INSTRUCTION: Locate each line in the data below that contains the word "Viewport" and copy those lines out. Treat uppercase and lowercase as different.

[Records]
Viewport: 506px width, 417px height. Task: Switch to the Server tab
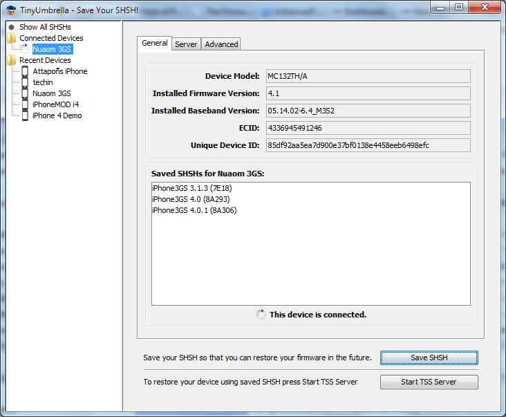[186, 44]
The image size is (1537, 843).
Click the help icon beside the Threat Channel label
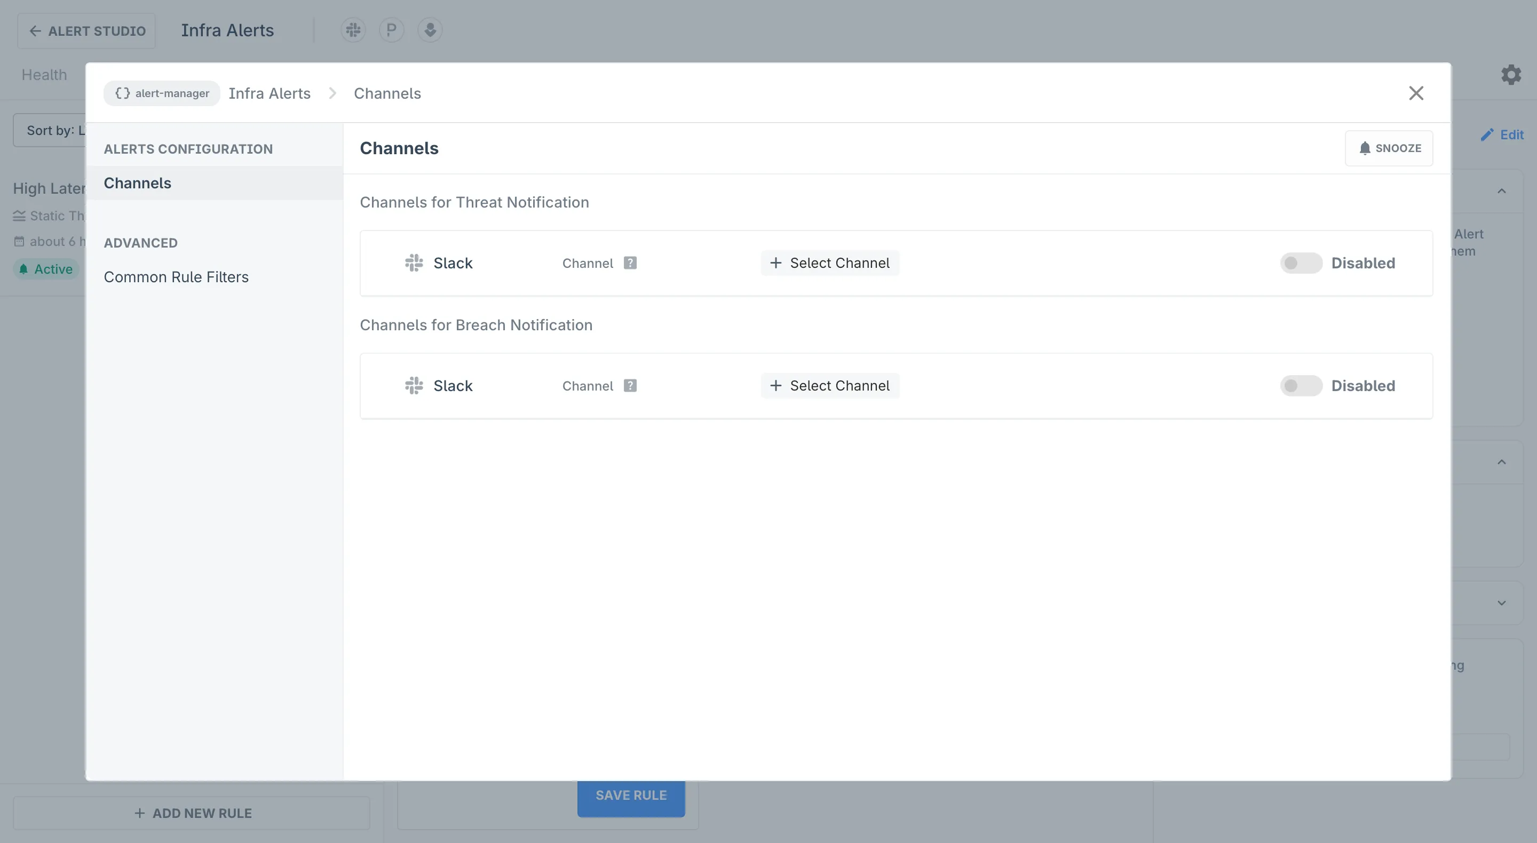[630, 263]
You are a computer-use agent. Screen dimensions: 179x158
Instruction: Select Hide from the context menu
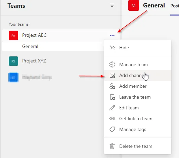pos(138,48)
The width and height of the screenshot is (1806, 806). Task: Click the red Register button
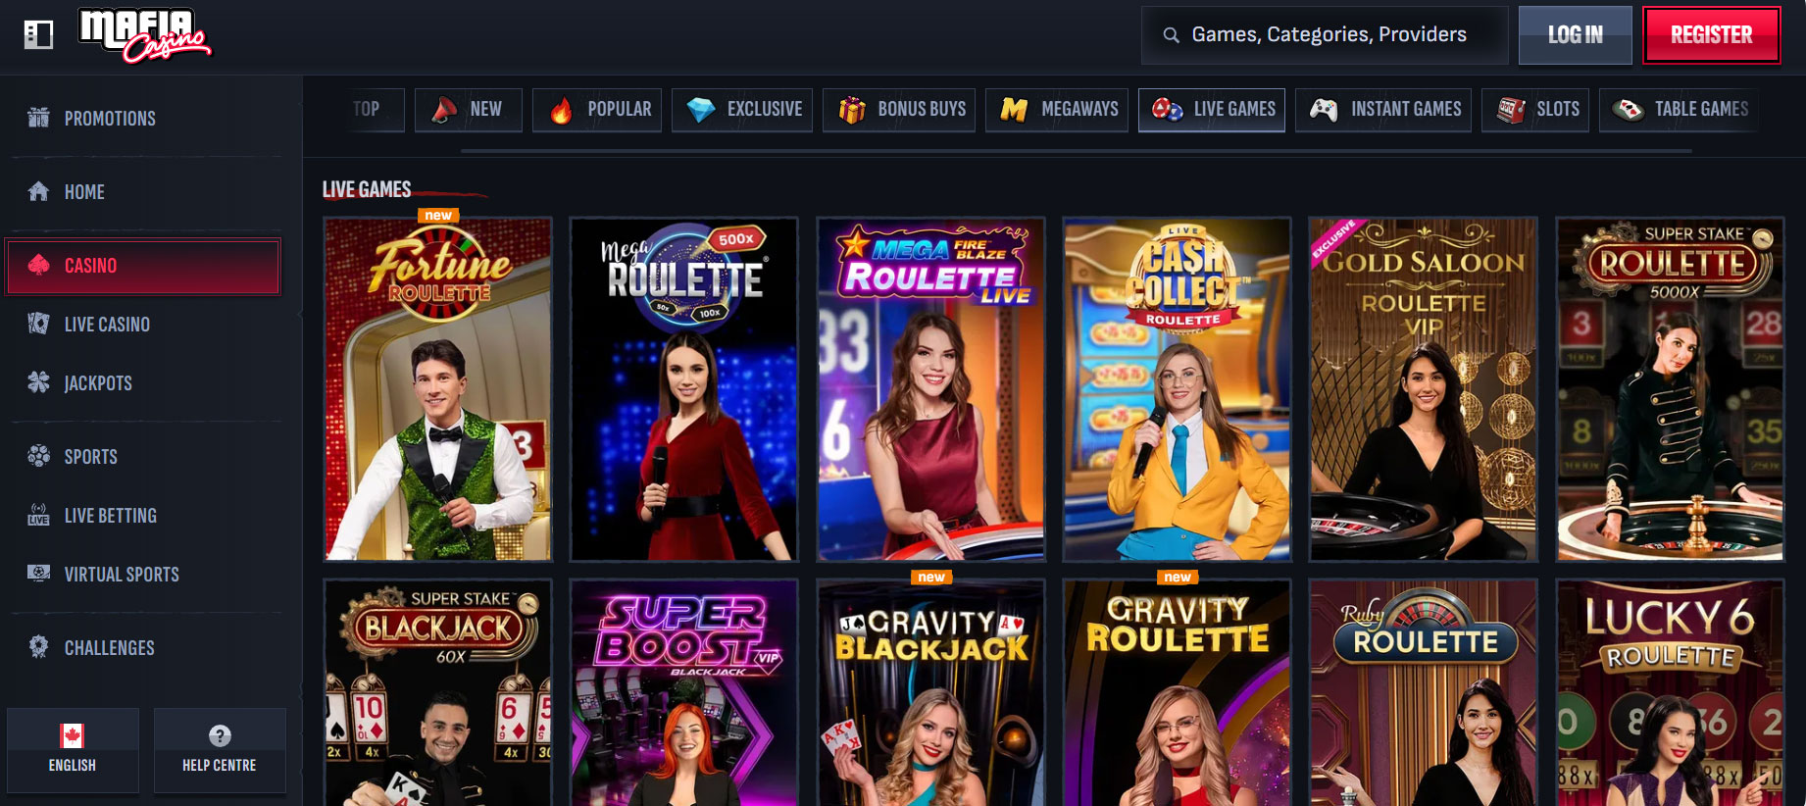1711,35
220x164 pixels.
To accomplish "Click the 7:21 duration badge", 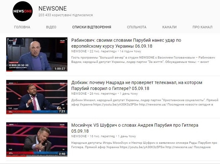I will tap(62, 111).
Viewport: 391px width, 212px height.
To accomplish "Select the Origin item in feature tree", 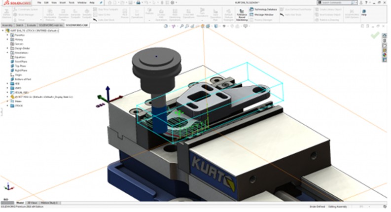I will pyautogui.click(x=18, y=74).
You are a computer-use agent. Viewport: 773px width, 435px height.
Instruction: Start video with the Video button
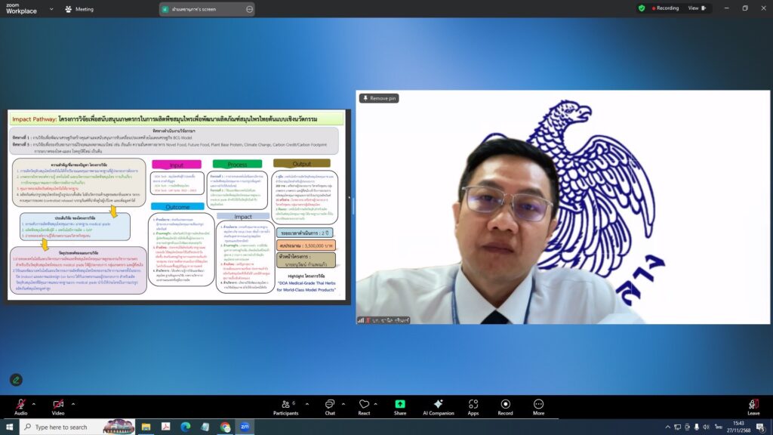coord(57,406)

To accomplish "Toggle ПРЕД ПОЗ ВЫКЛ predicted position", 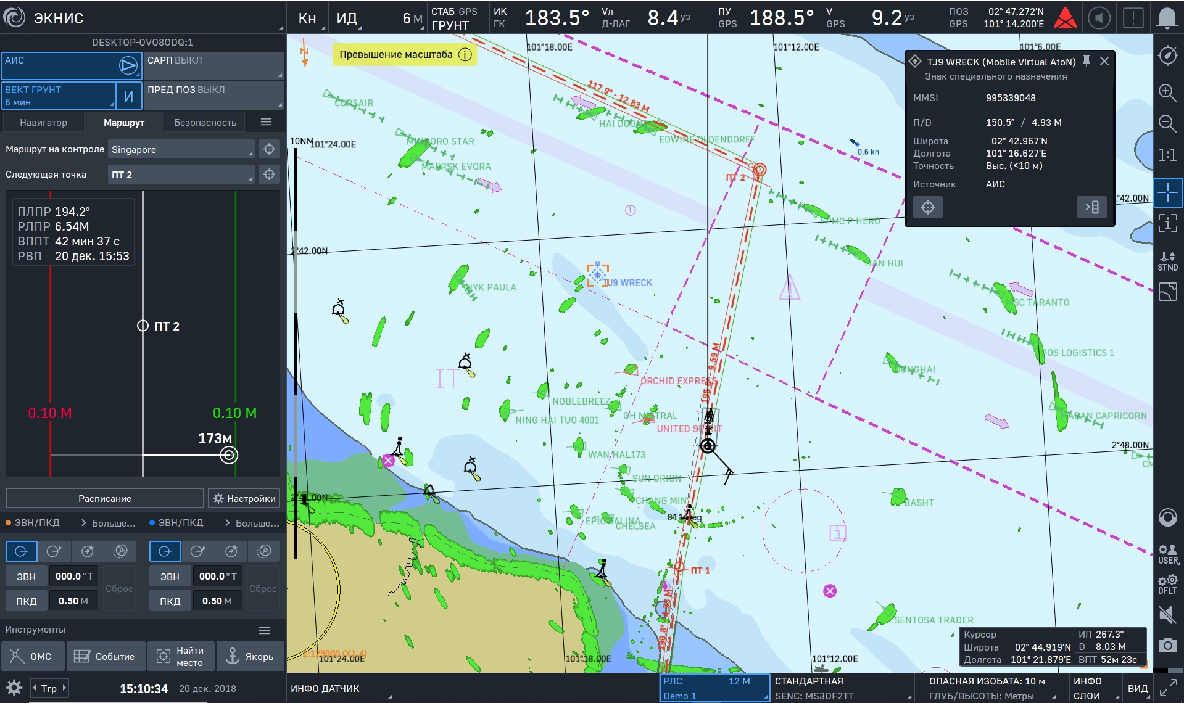I will (x=213, y=95).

FINISHED EXERCISE:
Viewport: 506px width, 417px height. Task: Switch to the Server tab
Viewport: 391px width, 212px height.
You are a computer-use agent. Viewport: 773px width, 435px height.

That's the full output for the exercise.